Développement de carrière, Marché du travail / dimanche, juillet 15th, 2018

Ils n’ont pas de papiers. Ils travaillent en entretien ménager, en cueillette et emballage de petits fruits, en entrepôts et dans des abattoirs. Ils travaillent souvent 7 jours par semaine et de longues heures pour une rémunération moindre que le salaire minimum. Ils se font payer cash car ils ne peuvent pas détenir un compte bancaire. Ils font la job sale que personne ne veut faire. Ils travaillent parfois dans des environnements qui mettent en danger leur santé et leur sécurité. Ils sont des travailleurs clandestins. Ils sont les esclaves des temps modernes.

En 2017, une journaliste s’était donnée comme mission d’infiltrer des agences de placement fantômes offrant du travail au noir à l’insu ou avec l’accord tacite des employeurs. Elle avait pour objectif de vérifier à quel point il était facile de trouver du travail à Montréal si un travailleur n’avait pas de papiers. Ça s’est avéré un véritable jeu d’enfants! Aux dires de la journaliste, les travailleurs clandestins étaient même parfois embauchés sans qu’on leur demande leur nom! Oui, ça se passe comme ça dans notre cour!

Toujours selon cette journaliste, comme ils ne peuvent pas se procurer un permis de conduire, on les embarque dans un autobus à certains endroits clés de Montréal, tels que des stationnements de stations-service ou des stations de métro. Puis, on les transporte sans même leur dire où ils se rendent. Scary!

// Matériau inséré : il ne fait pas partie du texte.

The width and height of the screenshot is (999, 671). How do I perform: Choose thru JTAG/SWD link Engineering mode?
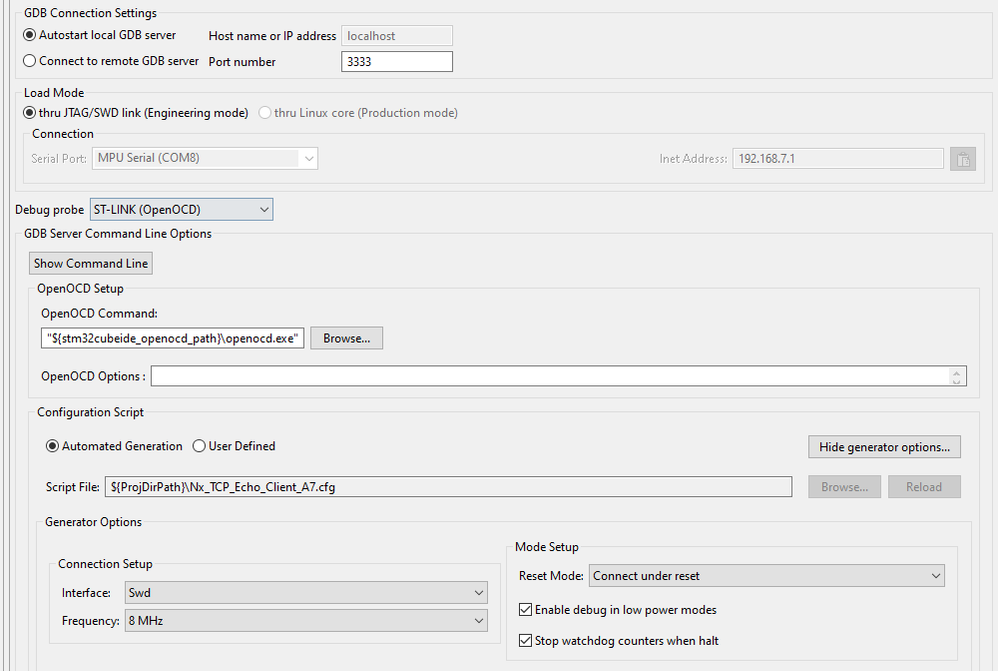(x=30, y=113)
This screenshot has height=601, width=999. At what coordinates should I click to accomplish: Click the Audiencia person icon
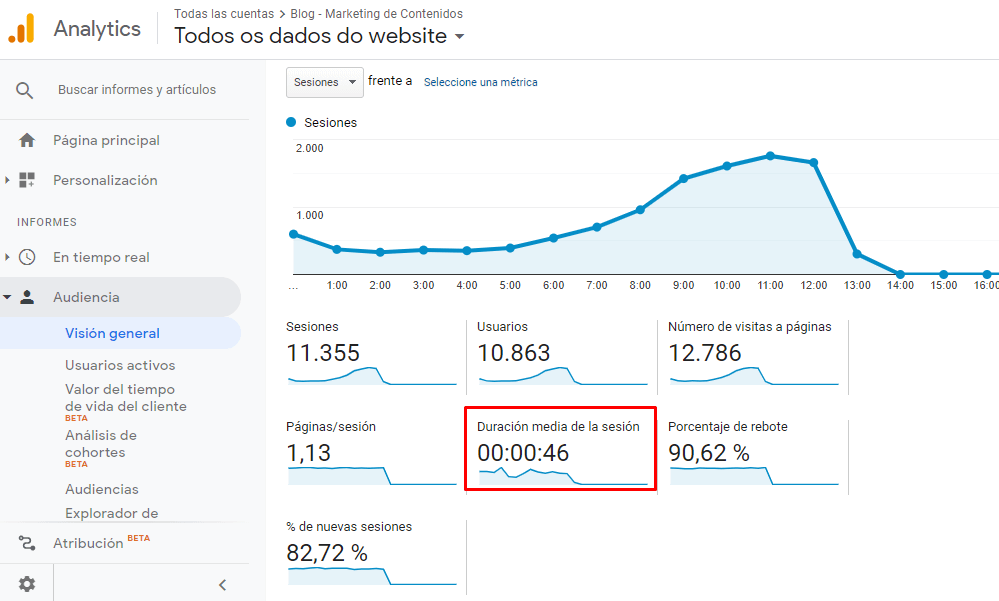click(27, 297)
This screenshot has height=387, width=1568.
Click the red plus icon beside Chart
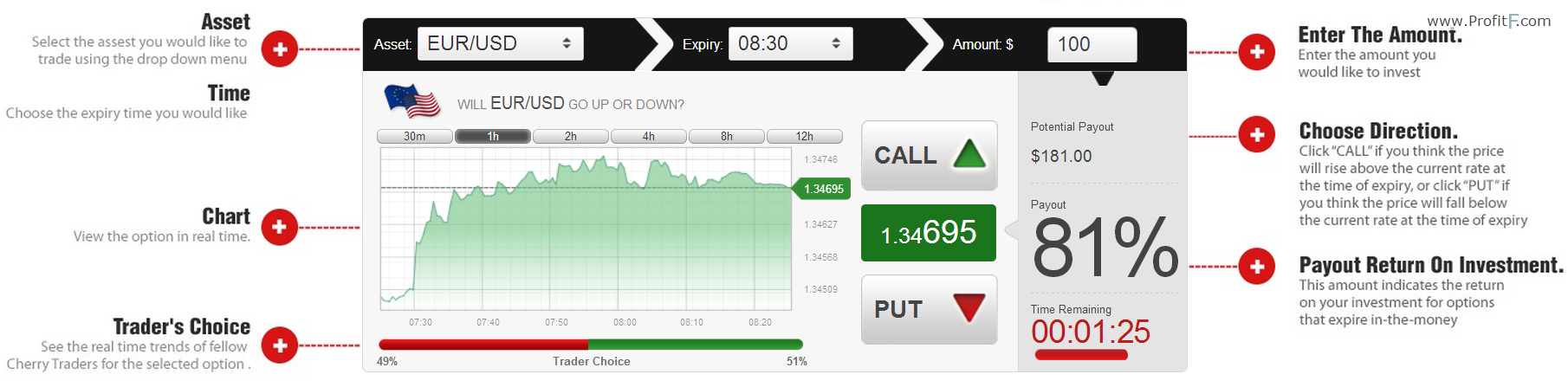pyautogui.click(x=279, y=227)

Selon l’Institut de recherche en santé publique de Montréal, 70% des sans-papiers de Montréal ont peine à combler leurs besoins de base ainsi que ceux de leur famille. 40% craignent d’être déportés s’ils tentent d’accéder à des services publics. Pour cette raison, ils n’ont pas tendance à réagir aux abus qu’ils subissent. Ils sont d’une grande vulnérabilité. Les employeurs le savent très bien et ils n’hésitent pas à exploiter cette vulnérabilité. Ces travailleurs n’iront pas se plaindre aux Normes du travail. Ils ne déposeront pas une réclamation à la CSST. Ils ne partiront pas en congé de maternité. Ils ne prendront pas de congé de maladie ni de vacances.

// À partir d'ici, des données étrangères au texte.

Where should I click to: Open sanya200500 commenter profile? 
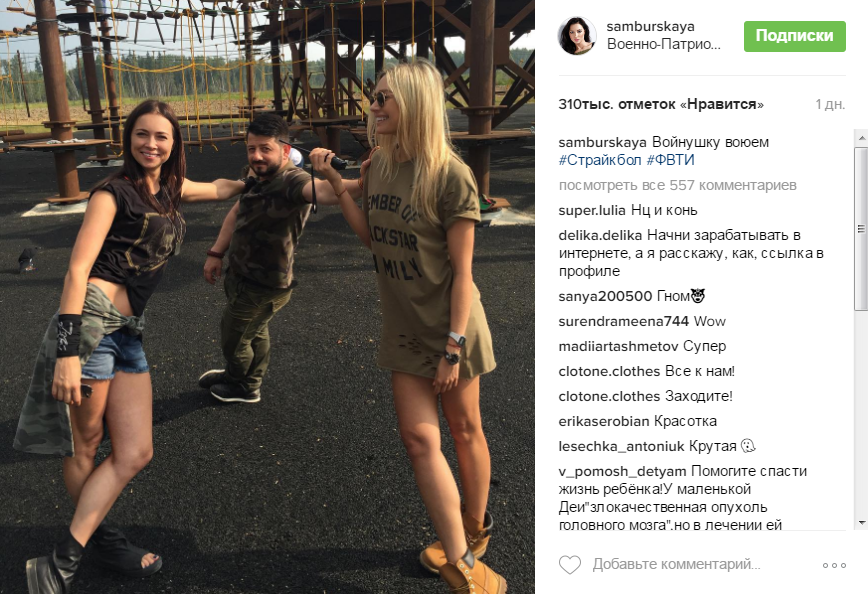click(605, 297)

Avec le nombre grandissant de personnes immigrantes qui se réfugient au Canada en provenance des États-Unis, il importe de se pencher sérieusement sur cette problématique et de se mettre en mode solutions. Selon François Crépeau, rapporteur spécial des Nations unies sur les droits de l’homme des migrants, « il faut ouvrir les frontières, donner beaucoup plus de visas de travail et accepter que des migrants prennent des emplois légaux. Il faut obliger les employeurs à verser un salaire juste et avoir une concurrence sur la qualité des produits plutôt que sur le coût de la main-d’œuvre. »

On jase… Si les entreprises n’ont plus accès à du cheap labour et que les Québécois refusent de faire la job proposée, celles-ci devront nécessairement revoir leur modèle d’affaires, right? Est-ce réellement si simple que ça? Le travail au noir, ce n’est pas une bataille qui date d’hier. Qu’en pensez-vous? Croyez-vous que des mesures concrètes pourraient être prises afin de contrer l’esclavage des temps modernes? Si oui, lesquelles?